China has accused the five non-government organisations (NGOs) - which also include the International Republican Institute, Freedom House and the National Democratic Institute - of “playing a egregious role in the Hong Kong amendment bill disturbance”.

A propaganda video released by Chinese news agency Xinhua after the sanctions were announced claimed NGOs played a “sinister role” in Hong Kong’s unrest and blamed them for inciting a history of colour revolutions from 1989 in Czechoslovakia, to the Ukraine and the Arab Spring.

Suspicion of foreign NGOs saw China overhaul security laws in 2017 to require thousands of NGOs with operations in China, including medical aid and children’s charity groups, to register with police and partner with a local organisation.

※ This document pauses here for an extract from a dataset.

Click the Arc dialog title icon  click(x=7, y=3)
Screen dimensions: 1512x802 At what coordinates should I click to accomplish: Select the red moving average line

NGOs in Beijing were warned as early as June that NGOs with American staff in Hong Kong would likely be blamed by the Chinese foreign ministry for the then-nascent protests, and to take care with their public statements.

However there is no sign in Hong Kong that protests, which continue after five months, are organised by foreign actors.

District council elections in Hong Kong a week ago saw almost 90 per cent of seats won by pro-democracy candidates, and reinforced the fact that local sentiment is driving the protests. Beijing also blamed “foreign interference” for the election result.